Here might have been added the mysteries of God's eternal duration, it being without succession, present, before and after, all at once: Vita interminabilis tota simul et perfecta possessio. See the nature of the human soul on this head.

10. To reject every thing but what we can first see to be agreeable to our reason, tends, by degrees, to bring every thing relating not only to revealed religion, but even natural religion, into doubt; to make all its doctrines appear with dim evidence, like a shadow, or the ideas of a dream, till they are all neglected as worthy of no regard. It tends to make men doubt of the several attributes of God, and so, in every respect, to doubt what kind of being God is; and to make men doubt about the forgiveness of sin, and about the duties of religion, prayer, and giving thanks, social worship, &c. It will tend at last, to make men esteem the science of religion as of no value, and so totally neglect it; and from step to step it will lead to skepticism, atheism, ignorance, and at length to barbarity, &c.

11. Concerning common sense, it is to be observed, that common inclination, or the common dictates of inclination are often called common sense. When any thing is shocking to the common dispositions or inclinations of men, that is called a contradicting of common sense. So, the doctrine of the extreme and everlasting torments of hell, being contrary to men's common folly and stupidity, is often called contrary to common sense. Men, through stupidity are insensible of the great evil of sin; and so the punishment of sin threatened in the word of God disagrees with this insensibility, and is said to be contradictory to common sense. In this case, that turn of mind which arises from a wicked disposition, goes for common sense.

"We ought never to deny, because we cannot conceive. If this were not so, then a man born blind would reason right when he forms this syllogism, 'We know the figure of bodies only by handling them; but it is impossible to

handle them at a great distance; therefore it is impossible to know the figure of far distant bodies.' To undeceive the blind man, we may prove to him that this is so, from the concurrent testimony of all who surround him. But we can never make him perceive how this is so. It is therefore a fundamental maxim in all true philosophy, that many things may be incomprehensible, and yet demonstrable; that though seeing clearly be a sufficient reason for affirming, yet, not seeing at all, can never be a reason for denying." Ramsay's Philosophical Principles of Religion, Vol. I. p. 22, 23.

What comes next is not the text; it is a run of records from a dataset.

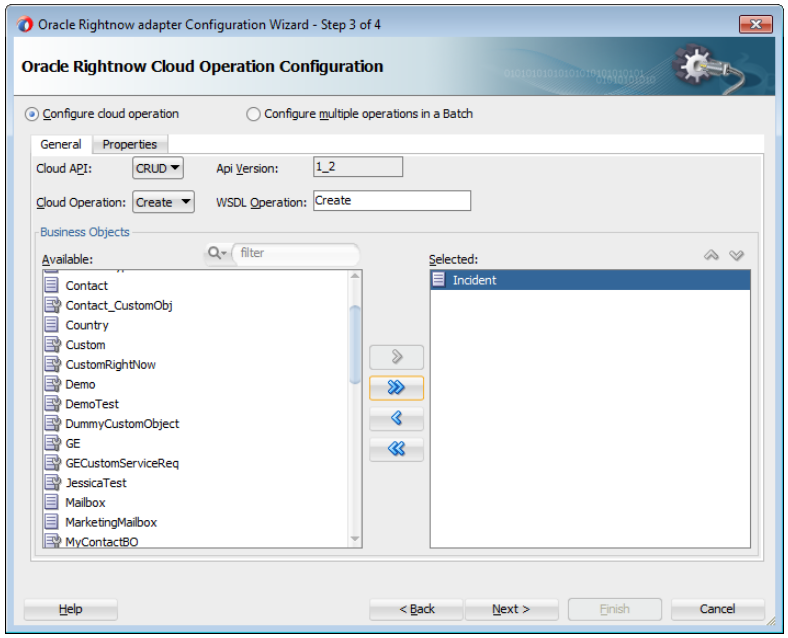Click the move up arrow above Selected list
788x638 pixels.
click(713, 256)
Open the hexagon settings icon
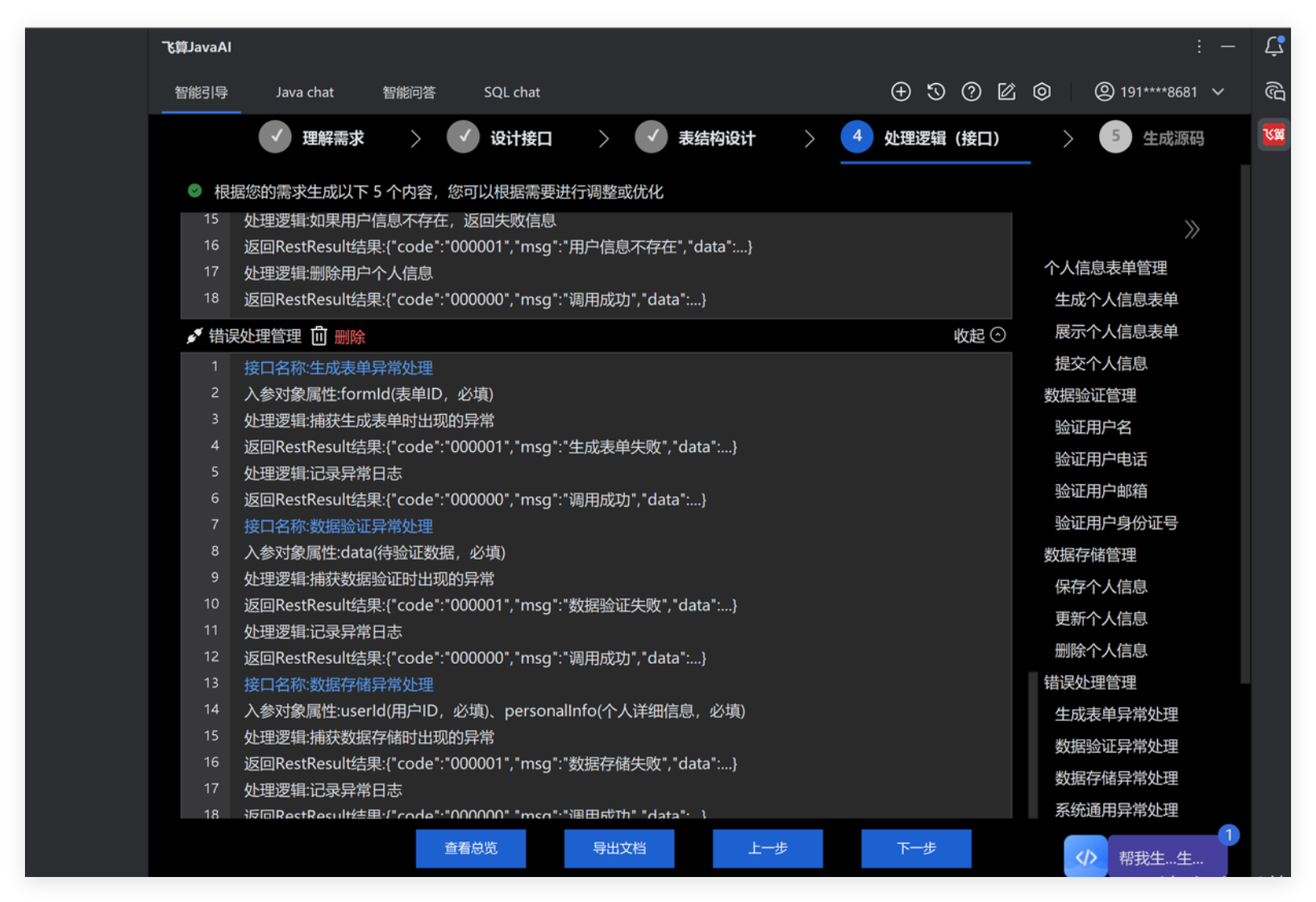1316x902 pixels. [x=1042, y=92]
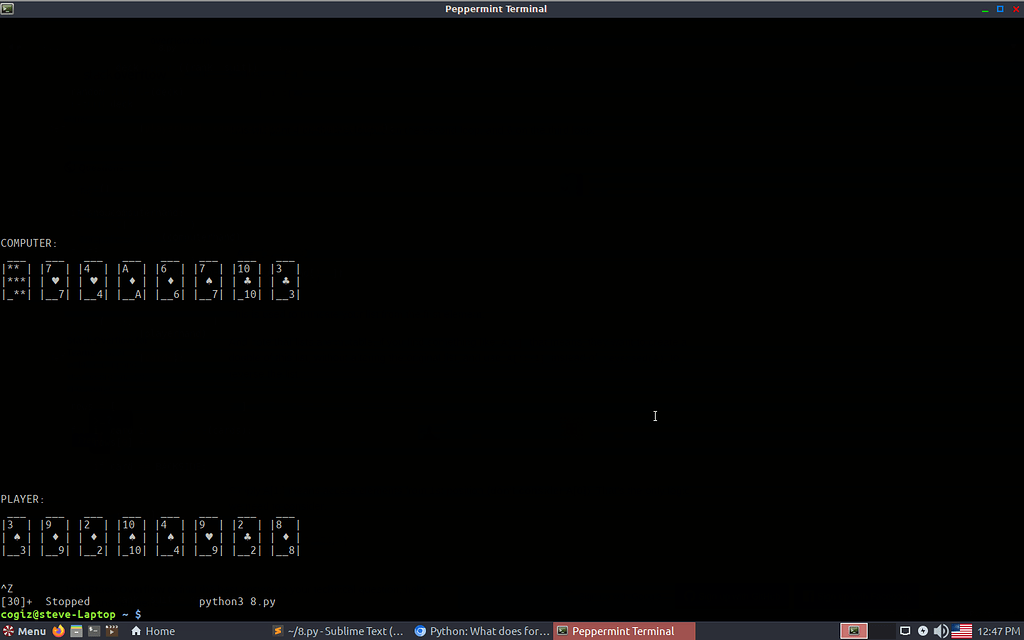This screenshot has height=640, width=1024.
Task: Open the volume slider from the tray
Action: 940,631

12. One method used to explode every thing that is in the least difficult to the understanding, out of religion, is to ridicule all distinctions in religion. The unreasonableness of this may appear from what Mr. Locke observes concerning discerning and judgment. Hum. Underst., Book II. chap. 2: "Accurately discriminating ideas one from another, is of that consequence to the other knowledge of the mind, that, so far as this faculty is in itself dull, or not rightly made use of, for distinguishing one thing from another, so far our notions are confused, and our reason and judgment disturbed or misled. If in having ideas in the memory ready at hand, consists quickness of parts; in this of having them unconfused, and being able nicely to distinguish one thing from another, where there is but the least difference, consists in a great measure the exactness of judgment, and, clearness of reason, which is to be observed in one man above another. Judgment lies in separating carefully one from another, ideas wherein can be found the least difference, thereby to avoid being misled by similitude, and by affinity to take one thing for another."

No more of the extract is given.